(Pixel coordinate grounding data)
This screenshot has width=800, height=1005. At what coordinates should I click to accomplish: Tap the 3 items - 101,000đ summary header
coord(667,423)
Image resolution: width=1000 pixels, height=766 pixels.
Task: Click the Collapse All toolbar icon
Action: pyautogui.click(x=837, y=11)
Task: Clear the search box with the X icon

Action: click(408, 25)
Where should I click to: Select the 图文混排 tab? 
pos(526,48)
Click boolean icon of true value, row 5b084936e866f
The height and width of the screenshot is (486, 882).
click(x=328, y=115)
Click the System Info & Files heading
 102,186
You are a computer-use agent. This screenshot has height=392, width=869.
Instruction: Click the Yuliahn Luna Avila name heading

▶ Work instruction
Keeping each line exactly as it is, retype all of the data.

▶ Solution to the exercise
This screenshot has width=800, height=1005. At what coordinates should I click to accomplish: Tap the 3 items - 101,000đ summary header
coord(667,423)
Image resolution: width=1000 pixels, height=766 pixels.
Task: Click the Collapse All toolbar icon
Action: pyautogui.click(x=837, y=11)
Task: Clear the search box with the X icon

Action: click(408, 25)
Where should I click to: Select the 图文混排 tab? 
pos(526,48)
Click boolean icon of true value, row 5b084936e866f
The height and width of the screenshot is (486, 882).
click(x=328, y=115)
Click the System Info & Files heading
 102,186
You are a computer-use agent. This screenshot has height=392, width=869.
Instruction: Click the Yuliahn Luna Avila name heading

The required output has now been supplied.